Und der kleine Roboter lernt rasant: Roboy kann bereits Rad fahren und einen Plattenspieler bedienen. Künftig erwartet ihn eine Karriere als Kellner und Tischler – Berufe, die außergewöhnliche motorische Vielseitigkeit erfordern.
Dem Menschen so ähnlich wie keine Maschine zuvor
Und 2023? Bis dahin will das HBP sein Ziel erreichen und einen Computer entwickelt haben, der dem menschlichen Gehirn in nichts nachsteht. Bis es soweit ist, gilt es noch einige Hürden zu überwinden. So ist beispielsweise für die Rechenleistung von einem Exa-FLOPS noch so manch technischer Schritt nötig. Um die Geschwindigkeit und Speicherkapazität des menschlichen Gehirns auch nur ansatzweise zu simulieren, braucht es Unmengen an Energie. Das setzt Entwicklungsarbeit im Bereich der energieeffizienten Rechenleistung voraus, die letztendlich auch die klassische Industrie revolutionieren könnte.
Sollten diese Hürden aber überwunden werden, ist die Zukunft des Roboy beeindruckend: Fusioniert mit dem Exa-FLOPS-„Gehirn“ vom HBP würde er in seinen Fähigkeiten einem Menschen ähneln, wie keine Maschine zuvor.

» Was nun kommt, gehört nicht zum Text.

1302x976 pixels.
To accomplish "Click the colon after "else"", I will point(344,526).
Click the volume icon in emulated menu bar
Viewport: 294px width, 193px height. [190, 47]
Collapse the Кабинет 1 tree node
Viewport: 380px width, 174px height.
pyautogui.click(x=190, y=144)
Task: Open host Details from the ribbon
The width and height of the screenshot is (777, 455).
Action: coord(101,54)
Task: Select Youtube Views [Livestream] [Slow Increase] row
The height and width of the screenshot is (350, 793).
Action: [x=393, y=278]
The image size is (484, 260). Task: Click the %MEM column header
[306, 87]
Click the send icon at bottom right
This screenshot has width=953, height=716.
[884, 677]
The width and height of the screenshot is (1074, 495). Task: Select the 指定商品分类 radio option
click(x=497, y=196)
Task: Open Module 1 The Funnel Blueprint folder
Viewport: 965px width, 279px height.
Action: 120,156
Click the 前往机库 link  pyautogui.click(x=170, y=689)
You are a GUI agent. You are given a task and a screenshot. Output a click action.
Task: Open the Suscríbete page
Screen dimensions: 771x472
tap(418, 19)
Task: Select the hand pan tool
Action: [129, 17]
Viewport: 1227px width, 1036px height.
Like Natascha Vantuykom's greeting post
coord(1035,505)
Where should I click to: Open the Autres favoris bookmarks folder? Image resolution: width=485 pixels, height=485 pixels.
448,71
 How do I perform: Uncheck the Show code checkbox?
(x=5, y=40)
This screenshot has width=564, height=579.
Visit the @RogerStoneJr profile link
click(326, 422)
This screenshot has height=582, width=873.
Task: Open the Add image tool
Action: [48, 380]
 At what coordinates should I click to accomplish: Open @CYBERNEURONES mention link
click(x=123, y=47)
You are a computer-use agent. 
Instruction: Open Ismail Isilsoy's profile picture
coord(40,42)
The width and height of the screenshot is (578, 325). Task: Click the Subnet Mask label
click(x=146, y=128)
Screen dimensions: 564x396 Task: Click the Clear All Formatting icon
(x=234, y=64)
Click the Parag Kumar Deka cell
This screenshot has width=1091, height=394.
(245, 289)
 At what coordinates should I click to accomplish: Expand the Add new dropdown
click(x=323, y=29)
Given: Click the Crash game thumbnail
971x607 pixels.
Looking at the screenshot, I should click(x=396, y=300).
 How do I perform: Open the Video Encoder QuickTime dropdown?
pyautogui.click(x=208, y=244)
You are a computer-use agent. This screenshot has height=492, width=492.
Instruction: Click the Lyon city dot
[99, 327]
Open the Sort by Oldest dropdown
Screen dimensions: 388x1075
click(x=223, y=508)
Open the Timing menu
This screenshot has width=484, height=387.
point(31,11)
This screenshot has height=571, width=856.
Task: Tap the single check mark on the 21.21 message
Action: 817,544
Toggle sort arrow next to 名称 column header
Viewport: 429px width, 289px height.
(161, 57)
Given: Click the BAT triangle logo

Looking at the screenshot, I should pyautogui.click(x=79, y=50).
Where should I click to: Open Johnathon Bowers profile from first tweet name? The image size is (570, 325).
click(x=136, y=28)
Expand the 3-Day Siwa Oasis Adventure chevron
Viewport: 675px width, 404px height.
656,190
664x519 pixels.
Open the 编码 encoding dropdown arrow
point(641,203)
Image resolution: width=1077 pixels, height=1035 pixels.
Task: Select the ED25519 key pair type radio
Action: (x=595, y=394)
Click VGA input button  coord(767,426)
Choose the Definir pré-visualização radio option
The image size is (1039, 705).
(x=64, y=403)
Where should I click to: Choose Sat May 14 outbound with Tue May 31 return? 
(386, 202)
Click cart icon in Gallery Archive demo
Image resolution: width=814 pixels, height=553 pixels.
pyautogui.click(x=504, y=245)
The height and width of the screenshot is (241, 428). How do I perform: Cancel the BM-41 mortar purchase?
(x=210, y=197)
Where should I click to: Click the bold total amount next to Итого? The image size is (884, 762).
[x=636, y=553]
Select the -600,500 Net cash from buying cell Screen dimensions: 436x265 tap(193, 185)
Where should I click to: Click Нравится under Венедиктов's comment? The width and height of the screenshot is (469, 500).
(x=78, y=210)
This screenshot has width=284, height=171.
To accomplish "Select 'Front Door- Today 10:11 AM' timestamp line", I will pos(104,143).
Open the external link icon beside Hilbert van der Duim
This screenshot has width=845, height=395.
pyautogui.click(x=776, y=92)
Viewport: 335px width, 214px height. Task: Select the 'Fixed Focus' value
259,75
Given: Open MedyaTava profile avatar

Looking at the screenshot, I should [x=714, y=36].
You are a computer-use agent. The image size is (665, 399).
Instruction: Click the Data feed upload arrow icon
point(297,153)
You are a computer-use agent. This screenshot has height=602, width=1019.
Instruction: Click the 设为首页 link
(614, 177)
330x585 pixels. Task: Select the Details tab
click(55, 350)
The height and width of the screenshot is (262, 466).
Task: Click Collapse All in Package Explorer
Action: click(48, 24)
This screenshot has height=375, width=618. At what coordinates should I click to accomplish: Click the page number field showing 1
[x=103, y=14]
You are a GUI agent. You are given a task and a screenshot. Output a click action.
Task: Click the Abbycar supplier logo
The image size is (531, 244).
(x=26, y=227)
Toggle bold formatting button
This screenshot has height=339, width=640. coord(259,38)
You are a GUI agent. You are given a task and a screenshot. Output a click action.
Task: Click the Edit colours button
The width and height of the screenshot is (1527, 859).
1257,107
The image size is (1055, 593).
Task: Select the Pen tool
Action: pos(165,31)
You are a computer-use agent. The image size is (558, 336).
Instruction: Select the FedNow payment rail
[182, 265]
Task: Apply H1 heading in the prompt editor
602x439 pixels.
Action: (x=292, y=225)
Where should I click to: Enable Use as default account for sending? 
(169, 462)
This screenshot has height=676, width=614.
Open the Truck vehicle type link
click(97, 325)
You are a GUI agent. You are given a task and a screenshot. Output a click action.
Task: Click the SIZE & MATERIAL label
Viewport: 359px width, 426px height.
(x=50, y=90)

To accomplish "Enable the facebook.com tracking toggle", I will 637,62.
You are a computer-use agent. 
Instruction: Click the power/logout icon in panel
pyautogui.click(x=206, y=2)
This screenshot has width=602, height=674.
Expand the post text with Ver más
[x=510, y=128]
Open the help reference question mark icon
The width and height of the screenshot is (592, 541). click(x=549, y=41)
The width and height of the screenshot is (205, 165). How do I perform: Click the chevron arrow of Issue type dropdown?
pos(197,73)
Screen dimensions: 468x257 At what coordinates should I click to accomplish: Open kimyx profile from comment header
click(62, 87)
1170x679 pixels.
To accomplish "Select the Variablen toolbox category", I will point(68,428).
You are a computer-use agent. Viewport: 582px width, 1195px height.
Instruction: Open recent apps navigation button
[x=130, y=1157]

Dies wirft natürlich fundamentale ethische Fragen auf: Ein Ethikkomitee ist daher seit jeher ein enger Begleiter des Projekts. Dafür, dass eine Begegnung mit Roboy nicht als bedrohlich wahrgenommen wird, sorgen hingegen schon sein charmanter Augenaufschlag und das Motto des Roboters: „Be friendly“.